If a neighborhood or a community feels plagued by nonstop horns — or, even particularly loud horns — it can apply to be designated a "quiet zone" through the Federal railroad Administration, according to Karina Romero, a media relations representative with Amtrak.

She said an engineer will blow a horn at every crossing, unless the Railroad Administration designates an area as a quiet zone.

"A local community can apply to be a quiet zone and the FRA can take a look at it," she said, noting that the zone would apply to both passenger and freight trains. "The FRA just tells us and we follow the guidelines."

But just as much as the train tracks wind through area towns, they also cut through vast stretches of countryside.

And while sometimes a train may come across a few houses dotting that countryside, engineer Chris Taylor said most times they are more likely to see wildlife than people on long stretches of track.

"Usually it’s in the middle of nowhere," said Taylor, who has been working for Norfolk-Southern for 20 years. He drives the route between Atlanta and Greenville, S.C. and delivers products like soybeans to Cargill and other plants in Gainesville.

"There’s not much around where the train tracks are," he said. "We see a lot of wildlife."

Wild hogs, turkeys and lots of deer roam near the tracks, he said. And unfortunately, a lot of the wildlife doesn’t know to get off the tracks in time for the train.

Thankfully, though, he hasn’t had to witness a person killed on the tracks. Norfolk-Southern has one of the best safety records, he said, but still, every so often he sees someone walking alongside the tracks or a car that tries to beat a crossing gate as it comes down, and he shudders.

"We cannot stop," he said. "It’s impossible to stop these things in a timely fashion."

Last year, there were 1,880 rail crossing collisions in the United States, with 95 happening in Georgia, according to Operation Lifesaver, an organization that promotes rail-crossing safety. Georgia is No. 5 on the list of the states with the most collisions, and ranks 15th on the list of states with the most rail-crossing fatalities, with six last year.

Both Romero, with Amtrak, and Taylor said engineering jobs aren’t the type people from other industries just apply for. Unlike being a truck driver, where you get a license, engineers get experience after years doing other railroad jobs. At Norfolk-Southern, everyone gets cross-trained in all positions, so an engineer also knows the job of the brakeman, for example.

Although Taylor points out he didn’t necessarily get into the business because of a love of trains. He was clearing the table after a poker game with some friends, he said, and noticed one man’s paycheck stub.

It was for $2,000 more than what he was making, in the same two-week period. And that was in the 1980s.

Today, he says, he’s happy with his Sunday-through-Thursday shift, the company’s benefits and a steady paycheck.
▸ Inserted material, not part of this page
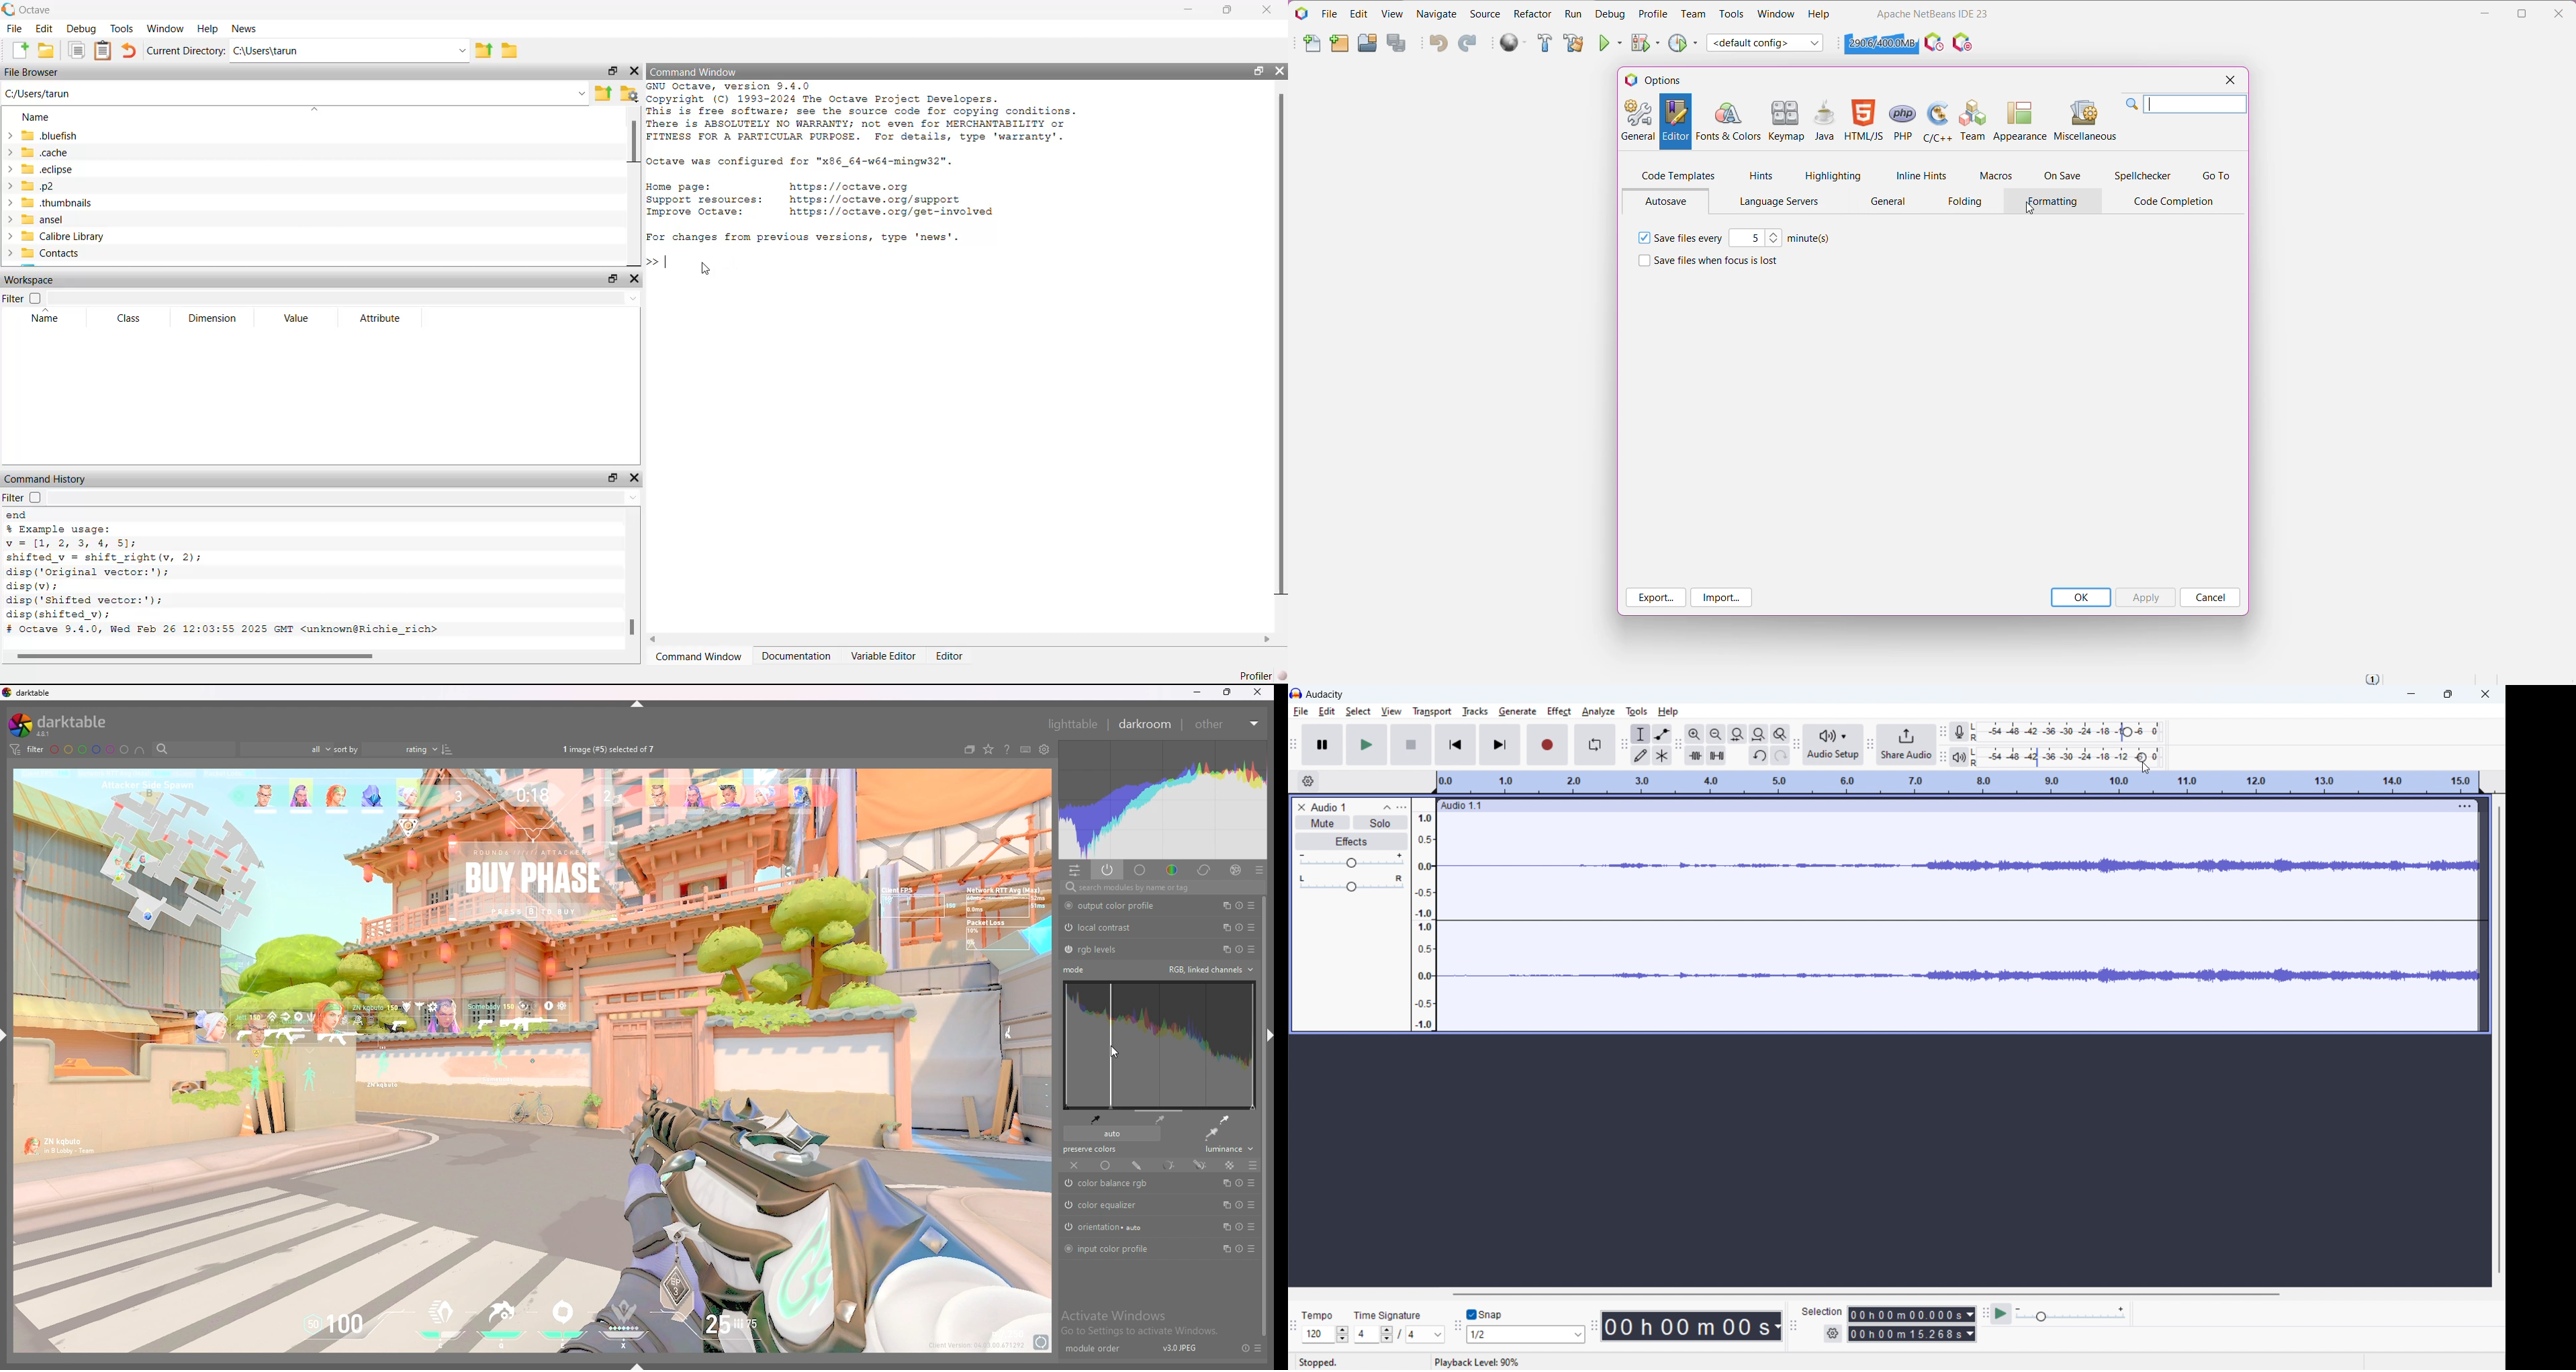  What do you see at coordinates (1351, 860) in the screenshot?
I see `volume` at bounding box center [1351, 860].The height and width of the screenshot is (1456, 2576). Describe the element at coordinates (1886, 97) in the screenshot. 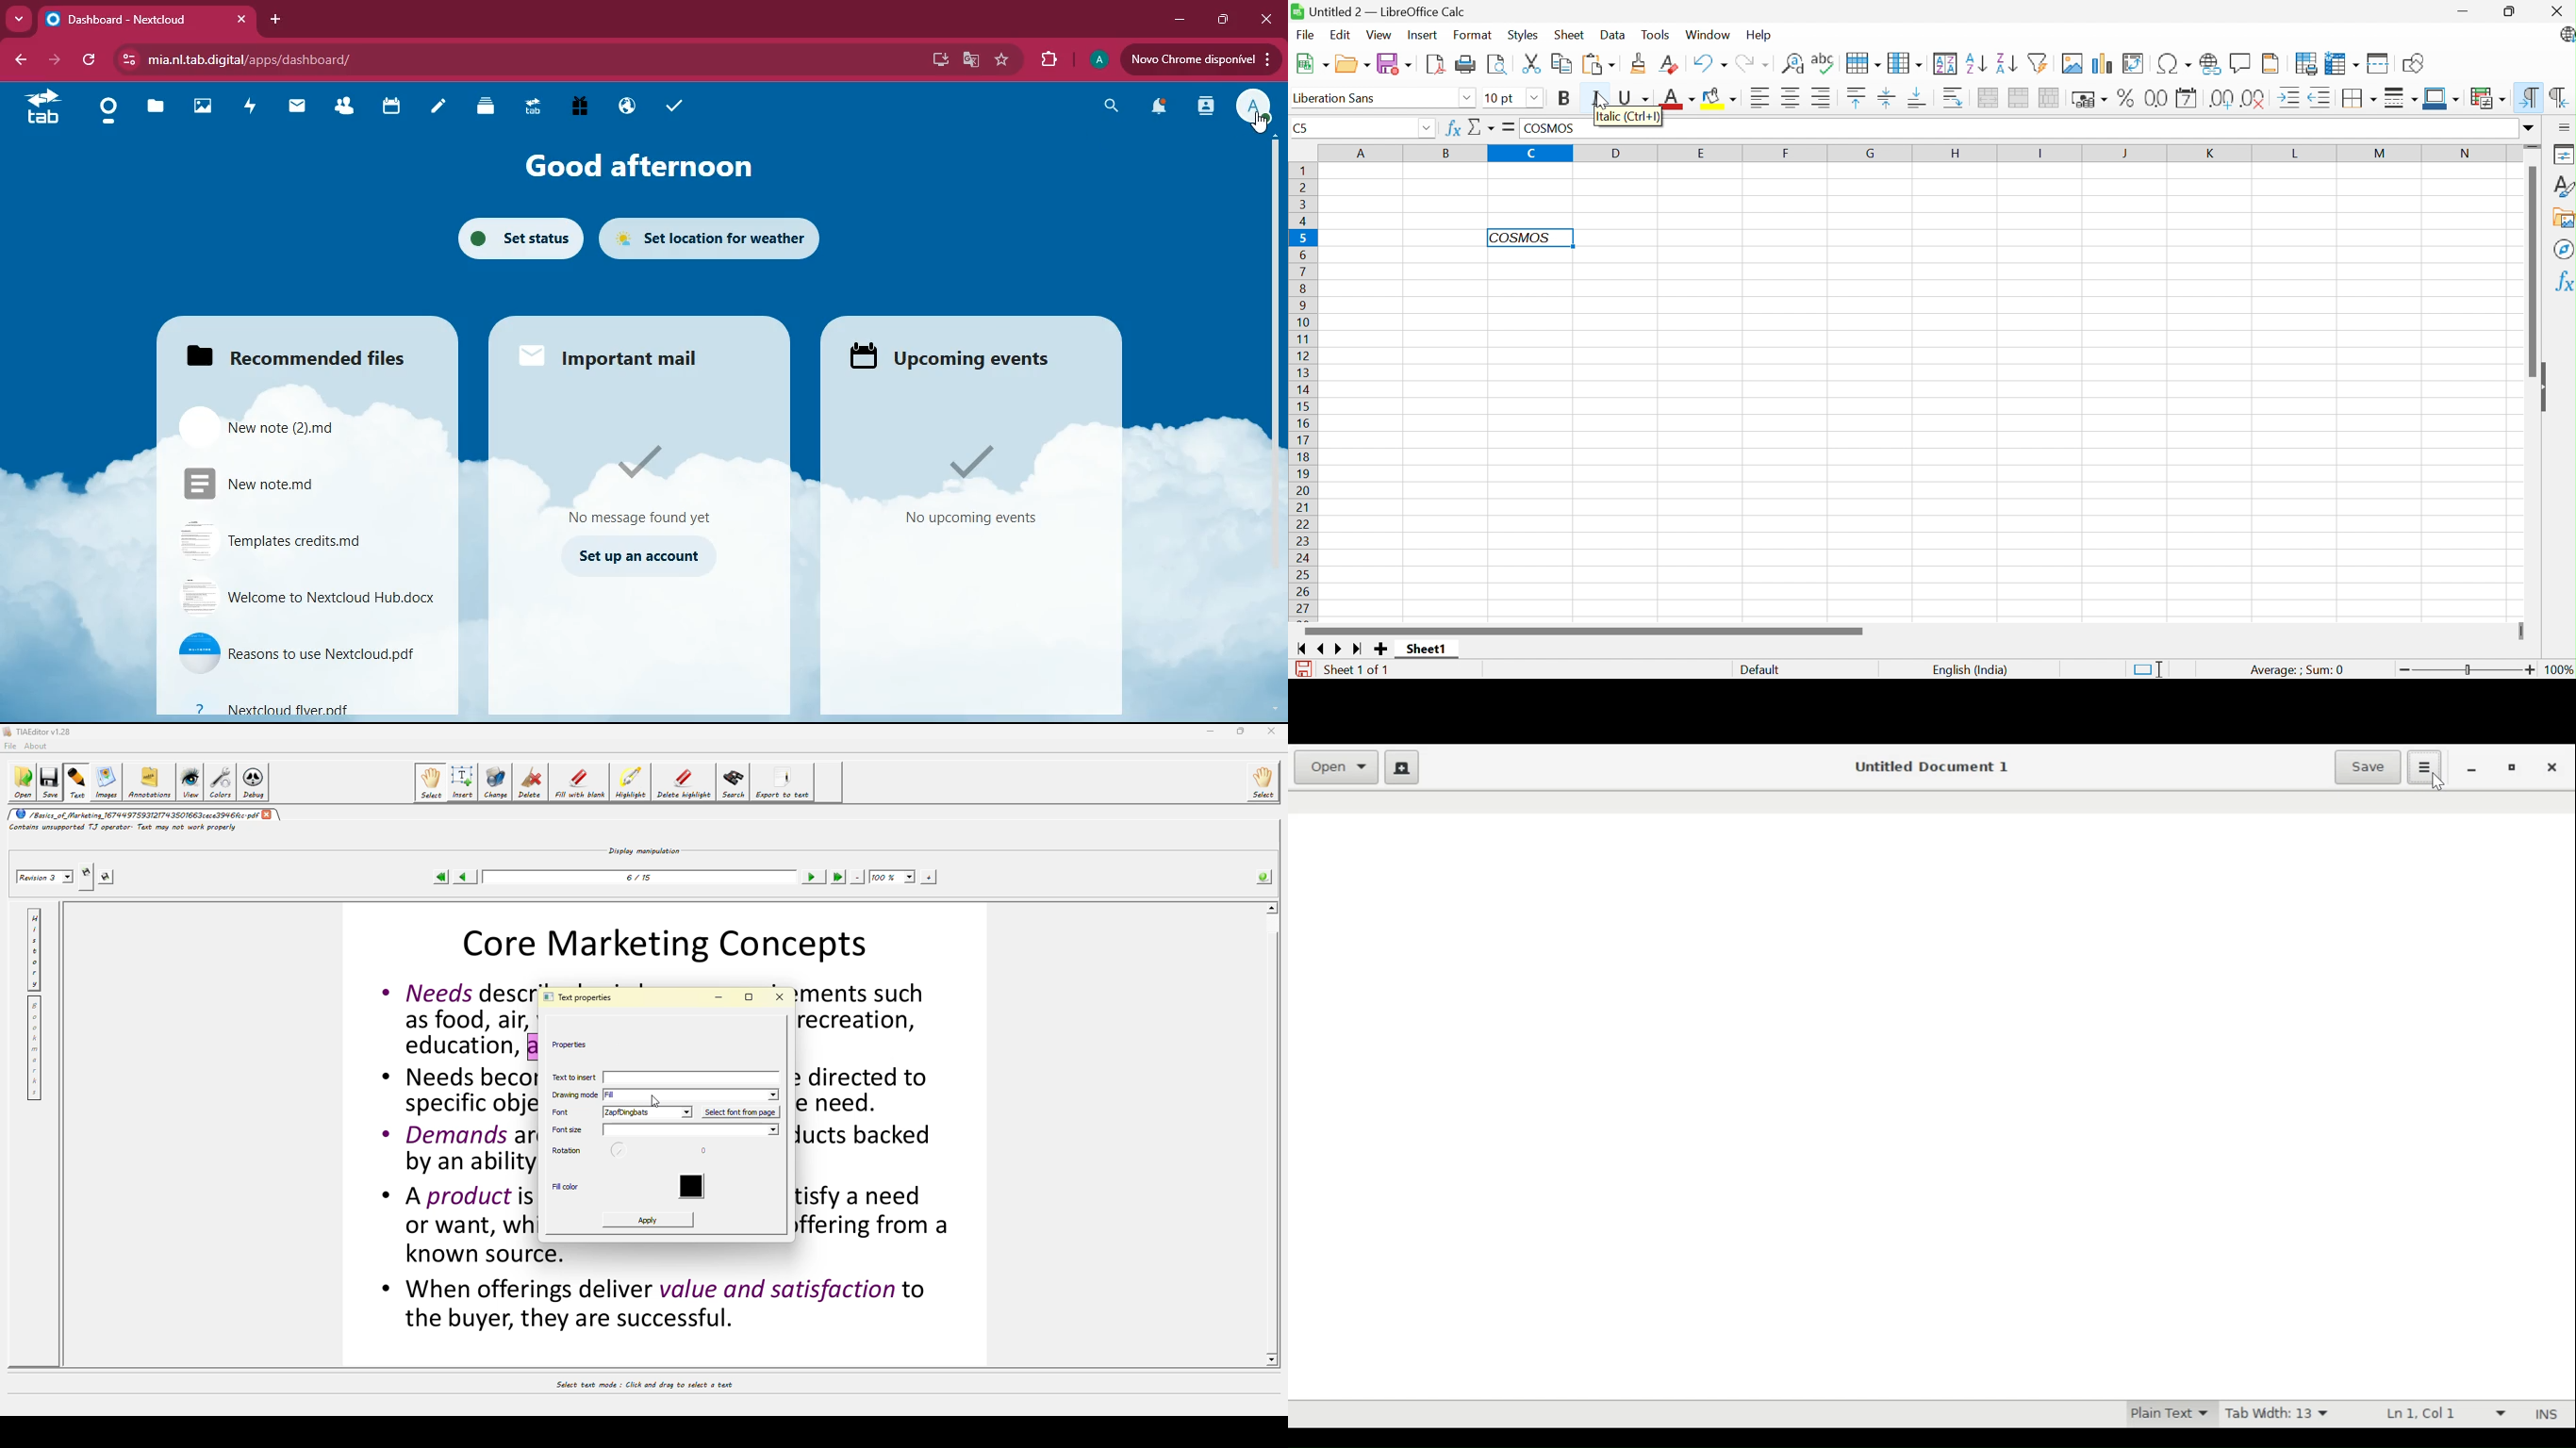

I see `Align vertically` at that location.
Local companies keep up the demand for trains, he said, and it’s in general an economical way to move freight.

Even though he shakes his head when asked about any romantic association he might have with locomotives.

"I don’t understand the fascination with trains."

But Fry fondly recalls picking up the train in Lula and riding it with her parents to Atlanta. When it snowed waist-high, the train still chugged through her little town.

"I remember the conductor coming by, saying, ‘Tickets, please," she said. "You can see so many beautiful things on these rails. Such beautiful country."